Several vacant, obsolete office buildings nearby in the Euclid-East 30th area were recently converted. These apartments — Innerbelt Lofts, University Studios, ThebMidtown Apartments — have more affordable prices than those in the central business district.
Yet they offer easy easy car, bike and transit access to Downtown Cleveland and University Circle — the first- and fourth-largest employment centers in Ohio. Cleveland State University also been a draw for tenants to these buildings.
According to plans submitted to the city’s Building Department, a mere $1.8 million will be invested to create 33 apartments on floors two through five with indoor, ground-floor parking for the 30,505-square-foot building. There are also about 230 surface parking spaces on the three-parcel property.

Ground-floor uses for the Innerbelt Buildings are shown here. The gray-shaded building is the larger office building next to the building to be converted to apartments. Its indoor parking on the first floor is seen here along with many exterior parking lot spaces. North is to the right in this image (Vocon).
“City View Apartments is a five-story, 30,000-square-foot conversion of a historic office building into apartments,” wrote Michael Augoustidis, a project director at Cleveland-based architectural firm Vocon Partners, in submitting plans to the city.
“The building use is currently B (business) and is changing to R-2 (multiple residential units),” he continued. “The construction is 1A (high-level fire-resistance) on the ground floor and VA (fire rating) on floors 2-5 with a one-hour (fire) separation between floors. Residential units are all demised with rated assemblies. Staircases and elevators are existing to remain.”
Three adjoining properties in this block are owned by Tri Building Associates which in turn is owned by longtime real estate investor and developer J. Gordon Premier.
This building is the smallest of two so-called Innerbelt Buildings with the larger, six-story building next door at 2800 Euclid. They were built in 1956 and renovated in the early 2000s with modern office and educational spaces for business and culinary incubators.
The larger Innerbelt Building will remain as offices.

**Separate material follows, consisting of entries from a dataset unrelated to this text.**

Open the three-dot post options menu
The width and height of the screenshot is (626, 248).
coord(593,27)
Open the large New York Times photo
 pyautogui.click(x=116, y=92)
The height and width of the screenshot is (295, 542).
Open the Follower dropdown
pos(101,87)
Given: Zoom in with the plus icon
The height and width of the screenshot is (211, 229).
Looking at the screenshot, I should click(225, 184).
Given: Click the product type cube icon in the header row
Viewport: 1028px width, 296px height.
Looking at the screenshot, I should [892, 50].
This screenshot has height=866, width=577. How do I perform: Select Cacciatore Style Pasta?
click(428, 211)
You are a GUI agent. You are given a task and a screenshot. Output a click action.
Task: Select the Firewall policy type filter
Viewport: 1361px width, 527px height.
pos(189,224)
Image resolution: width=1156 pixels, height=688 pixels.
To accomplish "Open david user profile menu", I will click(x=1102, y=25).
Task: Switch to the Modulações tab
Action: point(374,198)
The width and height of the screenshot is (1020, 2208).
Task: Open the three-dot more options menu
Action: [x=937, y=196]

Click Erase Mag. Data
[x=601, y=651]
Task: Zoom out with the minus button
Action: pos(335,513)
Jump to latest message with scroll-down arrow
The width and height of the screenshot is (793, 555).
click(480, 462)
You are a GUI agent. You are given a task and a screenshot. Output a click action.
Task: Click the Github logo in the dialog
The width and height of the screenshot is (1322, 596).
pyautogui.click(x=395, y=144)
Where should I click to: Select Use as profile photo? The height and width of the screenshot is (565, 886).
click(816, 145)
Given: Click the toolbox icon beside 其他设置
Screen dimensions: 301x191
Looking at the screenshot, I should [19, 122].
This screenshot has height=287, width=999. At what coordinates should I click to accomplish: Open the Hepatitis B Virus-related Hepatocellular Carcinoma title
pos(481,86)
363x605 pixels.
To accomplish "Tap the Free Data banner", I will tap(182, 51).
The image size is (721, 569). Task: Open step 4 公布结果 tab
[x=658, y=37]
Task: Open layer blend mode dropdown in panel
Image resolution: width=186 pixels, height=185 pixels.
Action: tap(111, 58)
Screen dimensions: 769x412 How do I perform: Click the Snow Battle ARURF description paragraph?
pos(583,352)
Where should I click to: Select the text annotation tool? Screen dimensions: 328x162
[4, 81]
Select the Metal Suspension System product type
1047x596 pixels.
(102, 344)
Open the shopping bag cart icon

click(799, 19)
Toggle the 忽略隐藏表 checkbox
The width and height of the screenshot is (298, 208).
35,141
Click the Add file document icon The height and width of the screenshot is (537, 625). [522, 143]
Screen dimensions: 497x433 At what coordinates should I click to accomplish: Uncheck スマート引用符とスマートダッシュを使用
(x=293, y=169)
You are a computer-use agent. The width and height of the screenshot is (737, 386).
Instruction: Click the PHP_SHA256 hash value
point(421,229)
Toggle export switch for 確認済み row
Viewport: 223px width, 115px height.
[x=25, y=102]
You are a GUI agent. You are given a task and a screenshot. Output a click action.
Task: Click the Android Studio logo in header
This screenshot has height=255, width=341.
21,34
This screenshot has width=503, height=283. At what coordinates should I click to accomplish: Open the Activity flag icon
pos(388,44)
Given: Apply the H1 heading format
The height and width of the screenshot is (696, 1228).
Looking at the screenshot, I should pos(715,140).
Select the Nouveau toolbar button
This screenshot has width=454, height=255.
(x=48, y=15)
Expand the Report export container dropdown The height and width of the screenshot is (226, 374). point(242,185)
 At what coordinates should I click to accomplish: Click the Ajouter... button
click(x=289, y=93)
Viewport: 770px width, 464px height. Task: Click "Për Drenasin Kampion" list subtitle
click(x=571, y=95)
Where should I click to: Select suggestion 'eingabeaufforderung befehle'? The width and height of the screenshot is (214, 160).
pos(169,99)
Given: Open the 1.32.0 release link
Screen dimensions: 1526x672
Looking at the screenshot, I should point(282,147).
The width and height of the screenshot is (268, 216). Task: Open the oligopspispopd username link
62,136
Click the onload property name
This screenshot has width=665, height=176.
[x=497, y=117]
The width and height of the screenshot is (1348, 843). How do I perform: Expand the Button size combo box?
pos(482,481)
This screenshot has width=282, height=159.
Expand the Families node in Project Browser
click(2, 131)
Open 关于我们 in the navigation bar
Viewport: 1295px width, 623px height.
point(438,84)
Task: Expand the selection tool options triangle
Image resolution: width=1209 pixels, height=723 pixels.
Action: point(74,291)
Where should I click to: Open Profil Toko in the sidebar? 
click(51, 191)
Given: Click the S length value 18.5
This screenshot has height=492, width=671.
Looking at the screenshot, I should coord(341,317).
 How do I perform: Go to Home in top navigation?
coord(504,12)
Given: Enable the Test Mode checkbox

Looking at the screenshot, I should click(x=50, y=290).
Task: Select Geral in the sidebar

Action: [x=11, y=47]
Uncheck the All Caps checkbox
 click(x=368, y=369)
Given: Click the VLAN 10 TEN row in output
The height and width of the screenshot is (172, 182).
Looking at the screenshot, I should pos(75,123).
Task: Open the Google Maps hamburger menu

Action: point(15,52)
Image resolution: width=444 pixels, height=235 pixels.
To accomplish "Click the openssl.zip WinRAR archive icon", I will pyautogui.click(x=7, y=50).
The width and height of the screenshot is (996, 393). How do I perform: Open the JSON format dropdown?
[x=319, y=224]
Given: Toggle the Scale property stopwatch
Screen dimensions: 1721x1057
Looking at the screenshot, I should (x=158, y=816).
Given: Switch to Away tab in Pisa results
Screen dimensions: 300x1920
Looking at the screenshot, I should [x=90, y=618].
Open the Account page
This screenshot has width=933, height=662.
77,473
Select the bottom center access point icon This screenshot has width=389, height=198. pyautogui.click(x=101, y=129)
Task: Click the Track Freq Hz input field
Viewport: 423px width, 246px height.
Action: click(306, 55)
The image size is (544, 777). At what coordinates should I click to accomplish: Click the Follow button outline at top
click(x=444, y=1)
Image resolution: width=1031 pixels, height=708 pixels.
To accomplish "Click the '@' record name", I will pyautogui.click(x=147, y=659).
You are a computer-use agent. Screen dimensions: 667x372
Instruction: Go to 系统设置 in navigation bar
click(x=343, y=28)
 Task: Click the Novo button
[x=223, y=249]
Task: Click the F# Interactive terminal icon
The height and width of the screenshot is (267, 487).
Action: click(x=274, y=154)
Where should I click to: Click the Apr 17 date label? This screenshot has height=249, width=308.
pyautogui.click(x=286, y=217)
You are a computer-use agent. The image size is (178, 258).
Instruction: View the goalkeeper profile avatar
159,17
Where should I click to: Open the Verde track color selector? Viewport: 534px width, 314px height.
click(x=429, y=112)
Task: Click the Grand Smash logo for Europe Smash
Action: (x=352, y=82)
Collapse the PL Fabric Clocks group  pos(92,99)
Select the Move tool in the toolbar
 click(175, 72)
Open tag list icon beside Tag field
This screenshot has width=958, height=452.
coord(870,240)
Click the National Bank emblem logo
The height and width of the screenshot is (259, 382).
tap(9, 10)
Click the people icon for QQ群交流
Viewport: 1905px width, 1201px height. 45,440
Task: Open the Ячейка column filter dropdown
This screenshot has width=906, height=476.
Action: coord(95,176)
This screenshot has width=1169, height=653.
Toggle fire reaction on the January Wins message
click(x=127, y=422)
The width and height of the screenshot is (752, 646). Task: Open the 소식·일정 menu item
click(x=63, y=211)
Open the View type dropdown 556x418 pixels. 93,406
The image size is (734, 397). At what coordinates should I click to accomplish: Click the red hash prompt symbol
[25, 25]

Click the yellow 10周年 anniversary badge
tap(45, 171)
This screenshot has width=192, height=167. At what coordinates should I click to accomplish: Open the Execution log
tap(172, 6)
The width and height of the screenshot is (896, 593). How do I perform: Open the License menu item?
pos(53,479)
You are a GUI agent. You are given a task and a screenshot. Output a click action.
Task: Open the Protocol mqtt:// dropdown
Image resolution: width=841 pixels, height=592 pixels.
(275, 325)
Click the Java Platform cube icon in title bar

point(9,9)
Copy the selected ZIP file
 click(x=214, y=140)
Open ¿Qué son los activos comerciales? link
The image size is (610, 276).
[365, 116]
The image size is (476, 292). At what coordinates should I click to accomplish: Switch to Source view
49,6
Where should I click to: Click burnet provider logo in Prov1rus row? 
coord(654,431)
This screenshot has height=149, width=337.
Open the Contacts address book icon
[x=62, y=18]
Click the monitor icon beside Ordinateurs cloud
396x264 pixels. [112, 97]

And the to-be-converted office building isn’t empty unlike others nearby that were recently converted. Several tenants in the building are relocating.
One of them is Life Solutions South which provides mental health, behavioral health and substance use services to individuals, families and communities.
The treatment center submitted plans this week to the city to renovate a century-old, two-story commercial building at 3865 Carnegie Ave. Life Solutions South LLC acquired the Carnegie property in December of 2023 for $350,000 according to Cuyahoga County property records.
J&M Real Estate Advisors invested about $5 million in the properties this century. J&M Real Estate Advisors is owned by Premier.
Much of Premier’s investment and development attention has been focused on Midtown. He recently sold land about 15 blocks farther east on Euclid for a new residential development by Signet Real Estate Group.
That development is a three-building, mixed-use development at 4209 Euclid and temporarily carrying the working title of Midtown Site. Its plan was approved by the Planning Commission this summer. That site is currently used as a parking lot.
Additional properties in the Euclid-East 30th area could soon be facing redevelopment plans of their own. That includes the vacated, four-story Cuyahoga County Board of Elections building, 2925 Euclid.